### What is needed
Copy out the items below word for word, beginning at the line that contains "Given: Select the Zoom tool" and stopping after the line that contains "will (x=80, y=14).".

### Items from a data source
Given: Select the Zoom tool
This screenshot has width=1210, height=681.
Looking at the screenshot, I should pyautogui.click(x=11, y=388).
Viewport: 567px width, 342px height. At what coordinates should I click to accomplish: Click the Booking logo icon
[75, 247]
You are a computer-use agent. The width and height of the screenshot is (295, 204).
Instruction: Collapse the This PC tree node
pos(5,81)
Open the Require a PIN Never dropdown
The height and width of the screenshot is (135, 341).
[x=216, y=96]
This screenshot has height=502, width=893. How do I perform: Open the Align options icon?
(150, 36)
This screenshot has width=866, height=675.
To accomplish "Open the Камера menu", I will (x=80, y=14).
==
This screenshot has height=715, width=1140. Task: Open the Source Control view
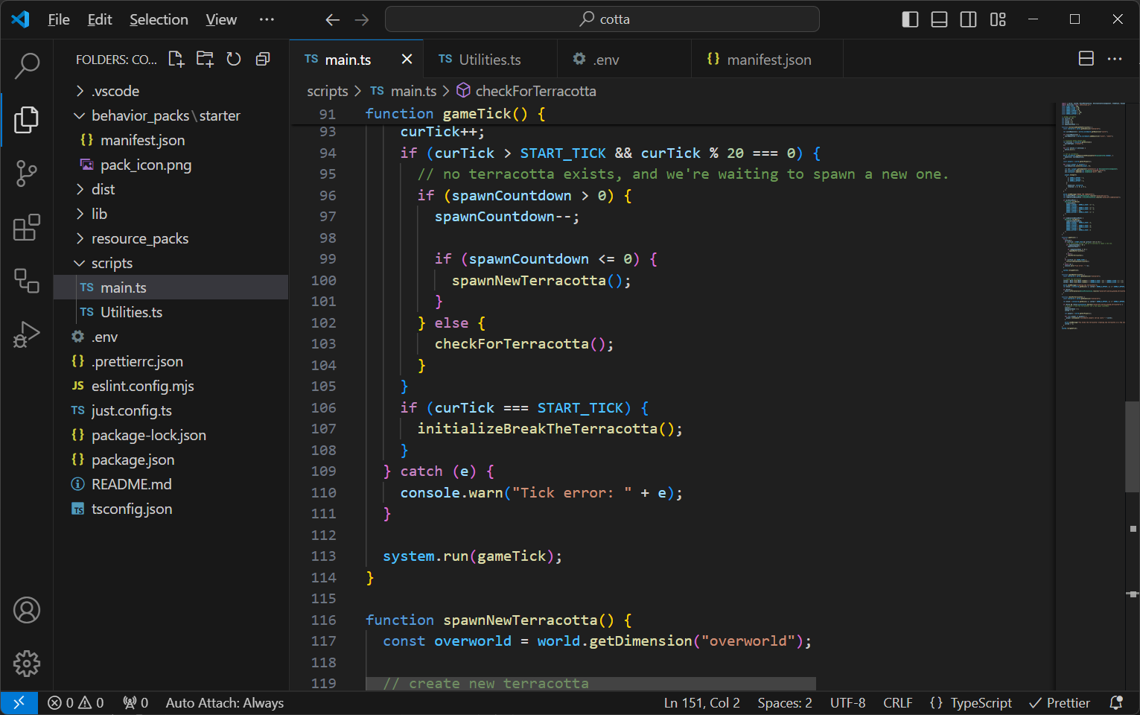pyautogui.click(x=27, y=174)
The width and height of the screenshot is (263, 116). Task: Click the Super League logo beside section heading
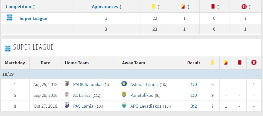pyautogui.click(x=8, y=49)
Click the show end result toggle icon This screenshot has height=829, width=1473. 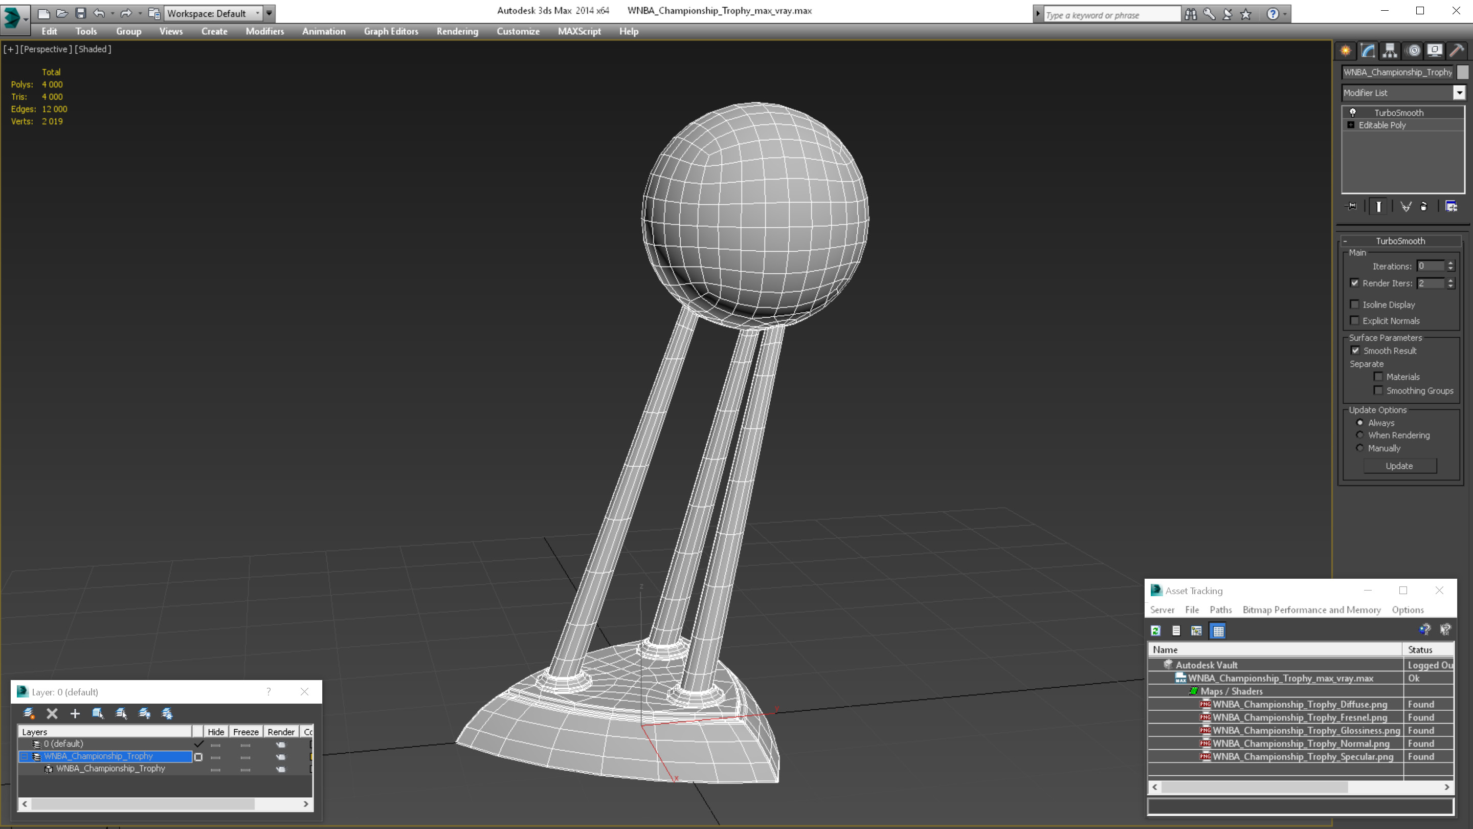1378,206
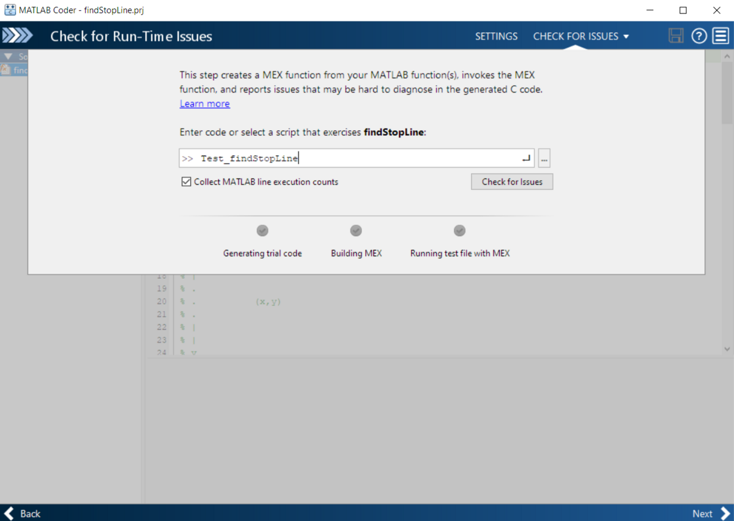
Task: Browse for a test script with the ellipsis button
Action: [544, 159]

### Final result
Given: Select the Zoom tool
This screenshot has width=1210, height=681.
Looking at the screenshot, I should pyautogui.click(x=11, y=388).
Viewport: 567px width, 342px height. At what coordinates should I click to accomplish: Click the Booking logo icon
[75, 247]
You are a computer-use agent. The width and height of the screenshot is (295, 204).
Instruction: Collapse the This PC tree node
pos(5,81)
Open the Require a PIN Never dropdown
The height and width of the screenshot is (135, 341).
[x=216, y=96]
This screenshot has height=502, width=893. How do I perform: Open the Align options icon?
(150, 36)
This screenshot has width=866, height=675.
To accomplish "Open the Камера menu", I will (x=80, y=14).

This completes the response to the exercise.